The prevalence of VAD as determined by TLR or SR concentrations between the 2 populations was opposite: the Thai children had no cases of VAD according to SR concentrations, but there was a 65% prevalence of VAD according to TLR; in contrast, in Zambia, there were no children found deficient with the use of TLR, whereas 17.2% were found deficient with the use of SR (Table 2).
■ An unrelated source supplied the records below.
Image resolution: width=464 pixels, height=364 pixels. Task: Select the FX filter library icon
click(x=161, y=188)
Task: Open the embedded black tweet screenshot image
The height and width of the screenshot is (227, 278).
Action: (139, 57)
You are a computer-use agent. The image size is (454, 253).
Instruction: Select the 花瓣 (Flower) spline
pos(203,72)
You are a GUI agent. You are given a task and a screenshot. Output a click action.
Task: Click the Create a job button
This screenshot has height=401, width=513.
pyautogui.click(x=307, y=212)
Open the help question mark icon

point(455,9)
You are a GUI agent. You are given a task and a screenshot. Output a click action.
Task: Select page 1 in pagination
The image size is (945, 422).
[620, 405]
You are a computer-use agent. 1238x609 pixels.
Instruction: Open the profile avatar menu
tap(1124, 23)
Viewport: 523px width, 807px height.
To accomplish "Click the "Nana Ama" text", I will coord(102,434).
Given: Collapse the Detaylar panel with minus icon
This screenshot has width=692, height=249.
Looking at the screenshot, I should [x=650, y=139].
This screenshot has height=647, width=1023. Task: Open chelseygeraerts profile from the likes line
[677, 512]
It is also of note that 74 (57.8%) of the Zambian children had calculated TLR >1 μmol/g, which is considered to be hypervitaminosis A (3).

TABLE 2.

Prevalence of VA deficiency calculated with the use of VA TLR and SR concentrations and specificity of SR as an indicator of VA deficiency in Thai and Zambian children, as well as in Zambian children adjusted for infection status1

Thai children (n = 37) Zambian children (n = 128) Zambian children, adjusted for infection (n = 128)
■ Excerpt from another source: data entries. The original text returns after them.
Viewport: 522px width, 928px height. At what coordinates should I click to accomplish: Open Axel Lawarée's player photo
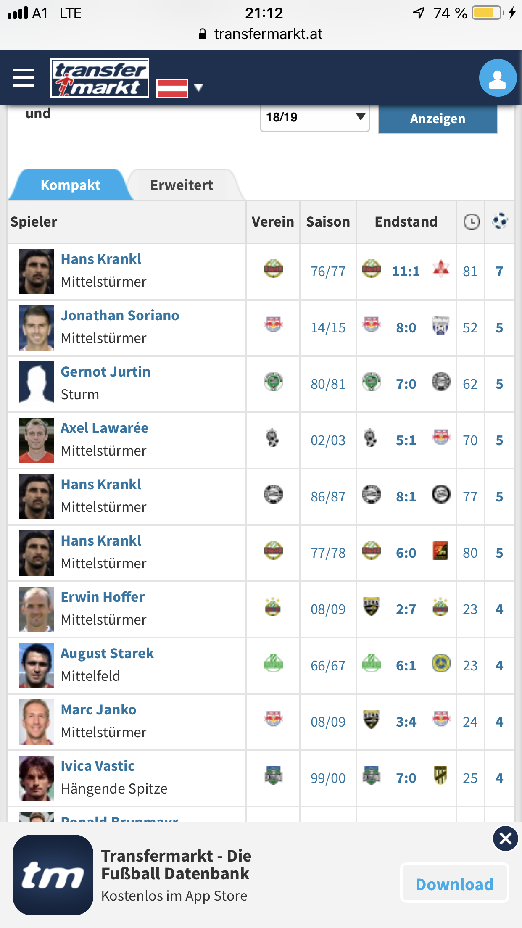coord(37,440)
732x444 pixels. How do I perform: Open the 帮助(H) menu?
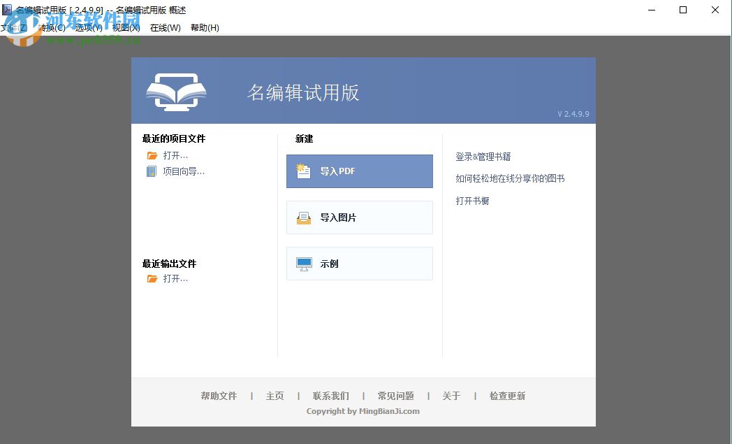point(205,27)
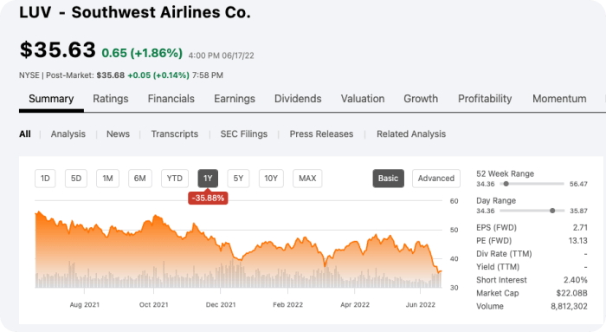View the Momentum tab
The width and height of the screenshot is (606, 332).
pos(559,99)
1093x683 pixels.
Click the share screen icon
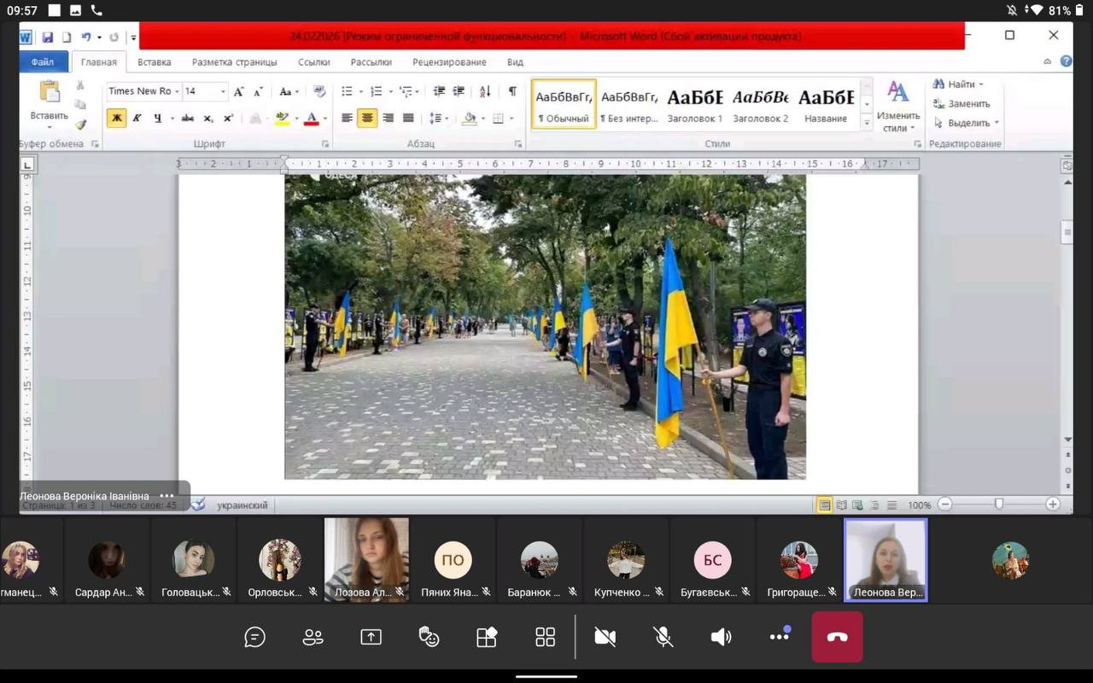[371, 637]
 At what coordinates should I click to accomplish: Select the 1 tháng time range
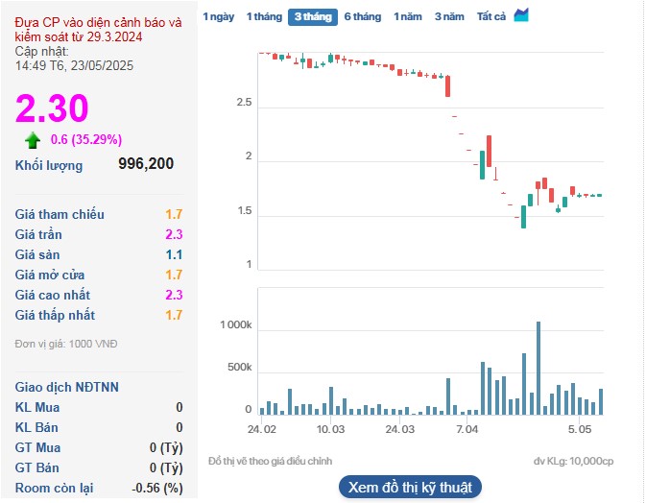click(264, 17)
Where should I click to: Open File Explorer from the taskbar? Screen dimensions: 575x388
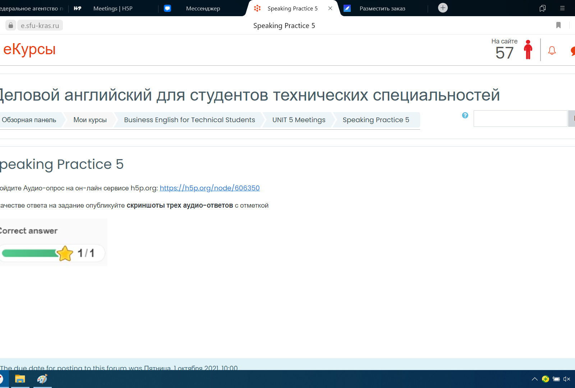click(x=20, y=379)
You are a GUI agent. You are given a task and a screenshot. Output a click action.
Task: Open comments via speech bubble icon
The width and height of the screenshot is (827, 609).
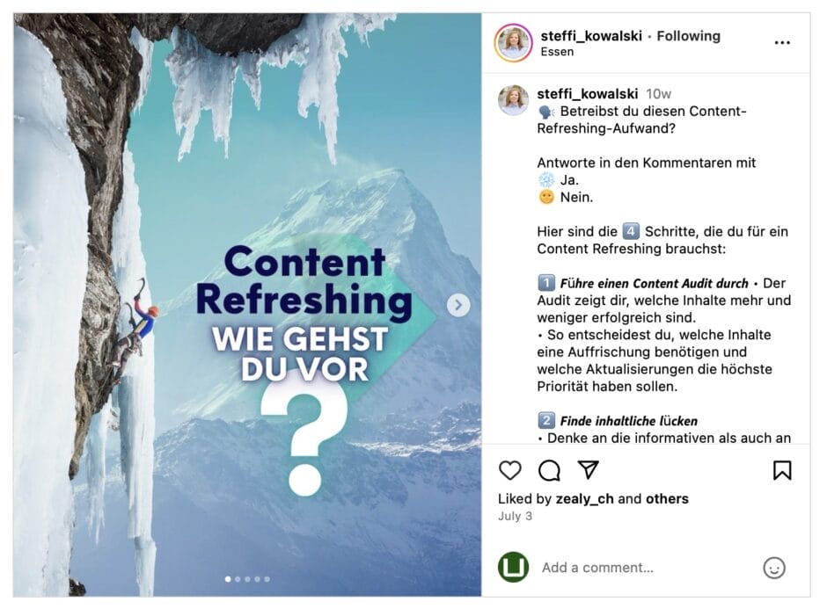pyautogui.click(x=549, y=470)
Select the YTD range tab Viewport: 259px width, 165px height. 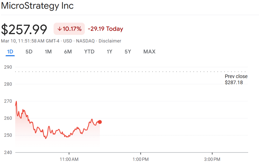[x=89, y=52]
Prevalence of VA deficiency, by indicator
 VA TLR 24 (65) 0 0
 Serum retinol 0 22 (17.2) 3 (2.3)
 Cannot be determined 0 0 16 (12.5)2
True positives (TLR+, SR+) 0 0 0
False positives (TLR−, SR+) 0 22 (17.2) 3 (2.3)
False negatives (TLR+, SR−) 24 (65) 0 0
True negatives (TLR−, SR−) 13 (35) 106 (82.8) 109 (85.2)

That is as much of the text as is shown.